Who needed the Barbie Dreamhouse? Our Barbies kept it real.

Thursday, July 9, 2009

Tiger Beat Lives On

I started to walk past it, but something on the sign caught my eye. It couldn't be. Could it? Could it really be David Cassidy in the flesh, coming to a casino near me? I don't normally do music reviews here. In fact, I don't think I ever have. But David Cassidy? How can I not?

I saved my 12-year-old birthday money and a good chunk of my babysitting money just so I could go down to the Piggly Wiggly and purchase the monthly issue of Tiger Beat on the day it came out. I wanted to be the first one of my friends to have the most current double-page spread of David Cassidy photos up on my bedroom wall.

My husband rolled his eyes when I said I was going to the concert. (He has a lot of nerve, because I'm pretty sure he had the Knight Rider up on his wall, or something a la Starsky and Hutch.) I ignored his eye-rolling and launched into "I Think I Love You". Do you think he'll sing it?? I asked him. (No response, as I'm sure he'd tuned me out partway through the chorus.)

I was all of a sudden desperate to dust off my "Cherish" album and play it, and I was cursing myself for giving away my old Partridge Family album to my cousin, Heather. My husband is always all too happy to make a stop at Best Buy, or any electronic supplier for that matter, but he zoomed past it when he found out I was planning on purchasing one of those turntable converter things.

But I perked right up when I realized that I-Tunes has all the songs ready for downloading.

The concert is next week which gives me plenty of time to brush up and create some amazing playlists. And Andy, don't even think about trying to hide my I-Pod.

Thursday, July 2, 2009

Heroes

"It's not my sharing day.
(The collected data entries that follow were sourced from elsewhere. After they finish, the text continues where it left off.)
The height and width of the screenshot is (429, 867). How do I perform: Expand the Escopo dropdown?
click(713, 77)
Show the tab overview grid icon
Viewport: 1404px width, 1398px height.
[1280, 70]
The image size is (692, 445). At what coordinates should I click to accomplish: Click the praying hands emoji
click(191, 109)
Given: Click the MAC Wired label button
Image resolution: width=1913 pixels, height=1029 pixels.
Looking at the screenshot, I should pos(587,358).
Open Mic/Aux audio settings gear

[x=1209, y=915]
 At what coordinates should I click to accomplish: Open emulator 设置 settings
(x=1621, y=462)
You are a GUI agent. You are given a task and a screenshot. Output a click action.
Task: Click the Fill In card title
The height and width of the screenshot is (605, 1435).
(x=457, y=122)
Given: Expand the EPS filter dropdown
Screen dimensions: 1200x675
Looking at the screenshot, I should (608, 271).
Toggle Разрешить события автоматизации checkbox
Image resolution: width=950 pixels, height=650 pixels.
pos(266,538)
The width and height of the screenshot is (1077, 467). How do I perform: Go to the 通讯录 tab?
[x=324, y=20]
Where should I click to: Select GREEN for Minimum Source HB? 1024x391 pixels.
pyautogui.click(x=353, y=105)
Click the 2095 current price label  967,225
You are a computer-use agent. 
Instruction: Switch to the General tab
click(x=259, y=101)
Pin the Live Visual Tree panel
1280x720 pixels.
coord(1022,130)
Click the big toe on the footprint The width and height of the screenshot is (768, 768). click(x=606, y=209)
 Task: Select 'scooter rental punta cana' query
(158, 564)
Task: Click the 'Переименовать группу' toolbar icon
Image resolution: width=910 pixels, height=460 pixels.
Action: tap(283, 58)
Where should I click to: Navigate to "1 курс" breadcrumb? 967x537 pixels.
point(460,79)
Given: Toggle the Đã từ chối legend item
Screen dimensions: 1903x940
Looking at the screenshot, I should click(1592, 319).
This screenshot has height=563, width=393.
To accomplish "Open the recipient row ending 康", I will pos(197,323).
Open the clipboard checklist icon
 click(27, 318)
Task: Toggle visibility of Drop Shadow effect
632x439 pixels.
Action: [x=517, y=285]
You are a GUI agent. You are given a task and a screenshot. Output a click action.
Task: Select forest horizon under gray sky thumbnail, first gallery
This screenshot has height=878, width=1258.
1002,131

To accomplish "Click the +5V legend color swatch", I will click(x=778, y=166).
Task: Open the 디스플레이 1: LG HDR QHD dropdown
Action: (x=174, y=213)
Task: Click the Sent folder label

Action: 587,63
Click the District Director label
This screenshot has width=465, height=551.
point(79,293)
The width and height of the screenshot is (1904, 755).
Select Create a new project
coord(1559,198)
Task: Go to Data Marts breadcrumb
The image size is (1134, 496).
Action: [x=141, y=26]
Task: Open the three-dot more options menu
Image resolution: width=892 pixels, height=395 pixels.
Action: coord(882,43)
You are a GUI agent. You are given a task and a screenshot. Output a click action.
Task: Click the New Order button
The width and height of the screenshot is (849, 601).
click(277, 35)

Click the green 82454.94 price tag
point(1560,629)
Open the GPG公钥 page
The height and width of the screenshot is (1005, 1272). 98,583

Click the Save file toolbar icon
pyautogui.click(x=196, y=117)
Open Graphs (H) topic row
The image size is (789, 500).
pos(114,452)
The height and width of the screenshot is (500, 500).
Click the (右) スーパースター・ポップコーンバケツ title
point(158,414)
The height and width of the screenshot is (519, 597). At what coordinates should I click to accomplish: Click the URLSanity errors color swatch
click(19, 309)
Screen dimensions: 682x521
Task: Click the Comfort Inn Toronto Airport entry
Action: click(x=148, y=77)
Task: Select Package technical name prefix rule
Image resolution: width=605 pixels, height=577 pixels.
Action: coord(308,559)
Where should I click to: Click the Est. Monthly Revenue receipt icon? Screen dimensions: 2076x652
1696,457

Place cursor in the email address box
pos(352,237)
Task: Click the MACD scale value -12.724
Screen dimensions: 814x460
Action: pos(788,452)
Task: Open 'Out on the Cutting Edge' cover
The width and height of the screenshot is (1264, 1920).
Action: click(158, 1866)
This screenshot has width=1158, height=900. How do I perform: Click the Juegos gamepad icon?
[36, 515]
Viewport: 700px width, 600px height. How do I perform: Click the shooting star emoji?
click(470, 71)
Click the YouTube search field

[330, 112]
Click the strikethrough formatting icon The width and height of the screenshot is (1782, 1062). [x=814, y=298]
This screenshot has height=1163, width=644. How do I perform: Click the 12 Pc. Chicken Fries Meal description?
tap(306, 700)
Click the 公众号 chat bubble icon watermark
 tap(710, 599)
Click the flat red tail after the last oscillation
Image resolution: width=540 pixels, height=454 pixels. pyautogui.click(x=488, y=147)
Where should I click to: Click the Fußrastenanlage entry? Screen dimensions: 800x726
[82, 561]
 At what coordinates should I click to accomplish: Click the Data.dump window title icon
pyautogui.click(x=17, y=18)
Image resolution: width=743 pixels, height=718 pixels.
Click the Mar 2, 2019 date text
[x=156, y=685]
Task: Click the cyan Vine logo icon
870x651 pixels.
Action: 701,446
Can I share?" She hopped from foot to foot beside my desk, so I could tell it was important.
"Sure." I pointed to the end of the first grade show and tell line.

"I've got something to tell." I could tell she was going to be a good public speaker some day, because she leaned into the crowd and made some good eye contact, making them all stop chewing their fruit snacks and fish crackers before she went on.

"I'm going to my grandma's house and I'm going to play cards."

She paused again for effect.

"And I think I'm going to win, because every time I play cards with my grandma, I win."

I wanted to ask her what kind of cards they were playing, but that was just opening up something I probably didn't want to have any part of.

"I'll take three questions," she said, scanning the audience.

They're now supposed to come up with real questions, not "telling" statements about themselves, but six-year-olds have their own set of rules.

She pointed at a boy who had his hand waving so hard, it had lifted him off his seat like a helicopter propeller.

"My grandpa was a marine," he said. He did a quick scan of the crowd to see if he needed to crank things up a notch. "They had a war and they didn't pick him. So now he's a hardware guy."

Grandparents are the best. They are the true American heroes. And you don't even have to be six to think so.